The easy pattern of her breathing and the slow rise and fall of her chest is the indication that she's fast asleep. Traveling the roads only the pure of heart can reach...Which is why I never sleep so peacefully. My eyes are drawn to the gentle swell of a creamy breast and the curve of a hip peeking out the side of the light sheet I threw over the both of us.
Shinai'na, beloved she always was to me. Eyes closed in slumber, her face is so perfect and serene, it's not hard to believe she was once a goddess. Ah, from the remembrences I have of the Silver Millennium, she was the delicate flower many men dreamed of having under them, panting and moaning, in satin sheets. That was one of the first things that drew me to her then. The sweet innocence that at the time, I thought was an act. In my experiences, no one could be that pure. Yet her soft cerulean eyes held me captivated and by the end of the night, I had pledged my love to her.

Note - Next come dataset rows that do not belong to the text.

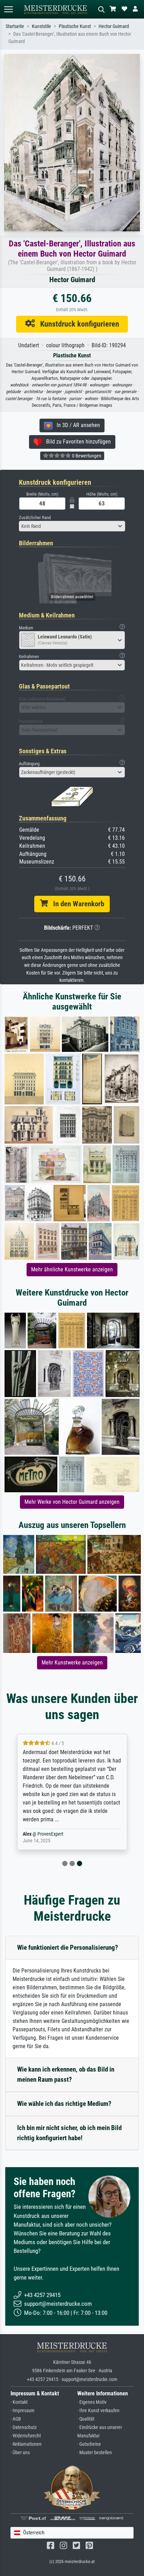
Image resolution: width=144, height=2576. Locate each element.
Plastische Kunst (75, 26)
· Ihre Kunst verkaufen (98, 2411)
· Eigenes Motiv (92, 2402)
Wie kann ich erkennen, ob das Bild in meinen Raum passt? (65, 2074)
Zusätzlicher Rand (35, 517)
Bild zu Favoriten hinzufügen (76, 441)
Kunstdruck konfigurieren (77, 323)
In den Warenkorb (76, 904)
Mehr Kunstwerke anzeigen (72, 1662)
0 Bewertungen (86, 456)
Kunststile (41, 26)
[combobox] (72, 526)
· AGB (15, 2419)
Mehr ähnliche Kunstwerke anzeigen (72, 1269)
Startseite (15, 26)
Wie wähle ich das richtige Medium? (64, 2104)
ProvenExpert (50, 1834)
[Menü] (8, 9)
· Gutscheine (89, 2444)
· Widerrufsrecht (25, 2436)
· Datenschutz (23, 2427)
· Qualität (85, 2419)
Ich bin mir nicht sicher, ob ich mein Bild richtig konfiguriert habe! (69, 2133)
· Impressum (22, 2411)
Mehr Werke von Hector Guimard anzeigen (72, 1502)
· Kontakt (19, 2402)
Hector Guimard (114, 26)
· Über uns (20, 2453)
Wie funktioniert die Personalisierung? (67, 1947)
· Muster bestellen (94, 2453)
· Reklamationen (26, 2444)
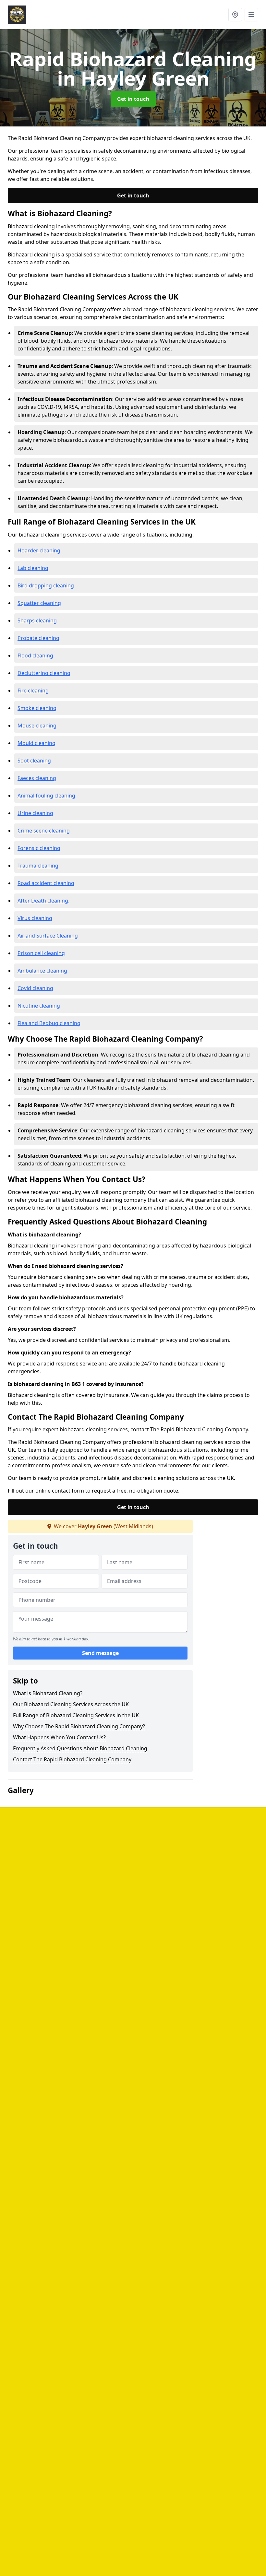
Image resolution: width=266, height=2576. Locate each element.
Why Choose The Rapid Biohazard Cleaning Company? (79, 1726)
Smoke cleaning (37, 708)
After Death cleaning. (43, 900)
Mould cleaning (36, 743)
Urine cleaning (35, 813)
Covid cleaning (35, 988)
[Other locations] (235, 14)
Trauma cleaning (38, 865)
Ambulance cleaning (42, 970)
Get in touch (133, 98)
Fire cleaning (33, 690)
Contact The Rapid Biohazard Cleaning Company (72, 1759)
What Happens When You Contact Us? (59, 1737)
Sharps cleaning (37, 620)
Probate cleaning (38, 638)
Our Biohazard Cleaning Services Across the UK (71, 1704)
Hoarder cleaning (39, 550)
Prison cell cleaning (41, 953)
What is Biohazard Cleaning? (47, 1693)
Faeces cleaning (37, 778)
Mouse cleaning (37, 725)
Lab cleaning (33, 568)
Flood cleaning (35, 655)
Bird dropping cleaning (46, 585)
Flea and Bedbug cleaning (49, 1023)
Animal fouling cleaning (46, 795)
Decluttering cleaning (44, 673)
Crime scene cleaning (44, 830)
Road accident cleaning (46, 883)
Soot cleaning (34, 760)
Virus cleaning (35, 918)
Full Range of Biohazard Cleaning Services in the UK (76, 1715)
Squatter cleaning (39, 603)
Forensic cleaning (39, 848)
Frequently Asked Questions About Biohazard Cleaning (80, 1748)
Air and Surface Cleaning (48, 935)
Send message (100, 1653)
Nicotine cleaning (39, 1005)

Now, I admit I am a mortal flawed with human nature. She was the personification of the Eternal Goddess. That was probably one of the reasons I sought my sexual relief elsewhere. In my eyes she was too pure for someone like me to ever sully with primal needs. So she was my flower, my star, but almost never my lover. The one time we consummated our love, I tried to be tender, and in the end, I couldn't reach my peak. I drove her nearly mad with ecstasy, pushing us both to heights no one had reached before. I prolonged her pleasure until it was almost sweet agony for her and an unescapable torment for me.
We never made love again.
I'm brought up past my memories of old when she stirs...But it is only to mumble a few words and drift off again. Those pale red lips had offered me many a tender invitation, and yet I never accepted. Each time, it hurt her and I knew I was stealing little bits of her love for me. I admit now, this is one of the reasons that drove me to Rei. It all began with the simple need to talk. And now...
Looking at her peaceful face again, I am ashamed. Brushing off the sheet, I go into the bathroom and pull out the tiny blade I used to replace the one in my shaver.
One for every stolen kiss.
Two for every damning touch.
Three for every hurt look She gave me.
Blood leaks down my arm, pooling on the counter's surface and blotching the perfect white marble. As I stare and more blood flows, I start laughing. The blood made shapes, shapes that hurt and shapes that healed. But what struck me as the funniest was the fact that puddled there on the counter was the bloody rose. I pick up the razor again and add to all the neat little lines on my wrist, knowing they would be healed by morning.
One for every smoky look.
Two for every sensual caress.
Three for all the times I've failed our promise.
I fling my arms out and contempelate the little blood patched now on the walls and floor, running down my partially upraised arms and down the lean, tan chest that Usagi so loves to run her fingers up and down. Lines of blood...lines of honor...lines of broken reality...
One for every time she's cried out my name.
Two for every heave of her breasts against me.
Three for every time I've brought her to orgasm.
And a kiss for every time I have not.
But as I smear the blood on my body and drop the dull, crimson blade, I know I'll go back to Rei again. I know I will damn myself again as I rest sated in her arms and in her bed. For I was addicted. Addicted to the pleasure and addicted to the pain I inflicted afterwards. The look I give myself in the mirror, eyes traveling down the naked expanse of my body, knows that this flesh will be corrupted by her touch again... and again...
For I would not sully the goddess, yet I'd succumb to the seductress. For I was human...For I was weak...And most of all...
Because I was Mamoru, future husband and past love to the Queen.